### Provided data

Content starts

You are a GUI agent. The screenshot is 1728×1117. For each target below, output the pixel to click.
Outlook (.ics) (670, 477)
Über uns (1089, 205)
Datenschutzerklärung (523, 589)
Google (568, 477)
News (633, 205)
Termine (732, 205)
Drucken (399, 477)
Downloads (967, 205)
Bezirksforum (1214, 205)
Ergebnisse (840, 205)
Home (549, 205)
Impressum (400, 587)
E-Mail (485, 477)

Content ends
Content starts

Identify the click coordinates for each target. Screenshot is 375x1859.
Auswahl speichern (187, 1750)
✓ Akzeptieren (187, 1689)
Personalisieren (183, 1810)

Content ends

Whenever "target" shows up in a line of the listing, copy that whole line.

You are a GUI agent. The screenshot is 1728×1117. For each target below, output the pixel to click.
Identify the click coordinates for each target. Screenshot is 375x1859.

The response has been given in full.